This review contributes to the existing literature by investigating evidence on the relationship between multimorbidities and OOPE on medicines. To date, existing reviews have only examined the overall economic burden of NCDs in countries, but not OOPE incurred by individuals.5 12 13 Other studies have investigated total OOPE on healthcare overall, but not on medicines alone specifically.14 15 To address this knowledge gap, we conducted a systematic review of published studies and synthesised current literature on OOPE on medicines by patients with NCD multimorbidities.
We followed the methods detailed in a peer-reviewed systematic review protocol that is registered with PROSPERO (registration CRD 42016053538). We systematically searched electronic databases (Ovid Medline, Cochrane Library, EconLIT, EMBASE, WHO Global Health Library) in January 2017 for articles published from 1 January 2000 to 31 December 2016. We only included studies from year 2000 onwards to concentrate on recent relevant studies. Bibliographies of included articles were searched for additional articles that met inclusion criteria.

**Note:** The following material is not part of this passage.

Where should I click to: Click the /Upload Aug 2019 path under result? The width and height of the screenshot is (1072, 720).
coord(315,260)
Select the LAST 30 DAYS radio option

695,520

Search strategy involved keywords and Medical Subject Headings. Search strategies were tailored to each database. Online supplementary appendix pp 1–4 describes detailed search strategies for each database. In summary, keywords used for identifying NCD multimorbidity included ‘Chronic disease’, ‘Chronic condition’, ‘Chronic illness’, ‘Multimorbid’, ‘Multimorbidity’ and ‘Non-communicable’; keywords for identifying medicines were ‘Prescription drug’, ‘Medicine’, ‘Drug’, ‘Pharmaceutical’ and ‘Polypharmacy’; and keywords for identifying outcome measure of OOPE were ‘Out-of-pocket’, ‘Financial’, ‘Utilisation’, ‘Health expenditures’, ‘Health care cost’ and ‘Drug cost’.
Supplementary file 1
Inclusion and exclusion criteria
Table 1 shows our detailed inclusion and exclusion criteria.
Two independent reviewers reviewed titles and abstracts. Subsequently, article full texts were screened for eligibility. Any disagreements were resolved through consultation with a third reviewer.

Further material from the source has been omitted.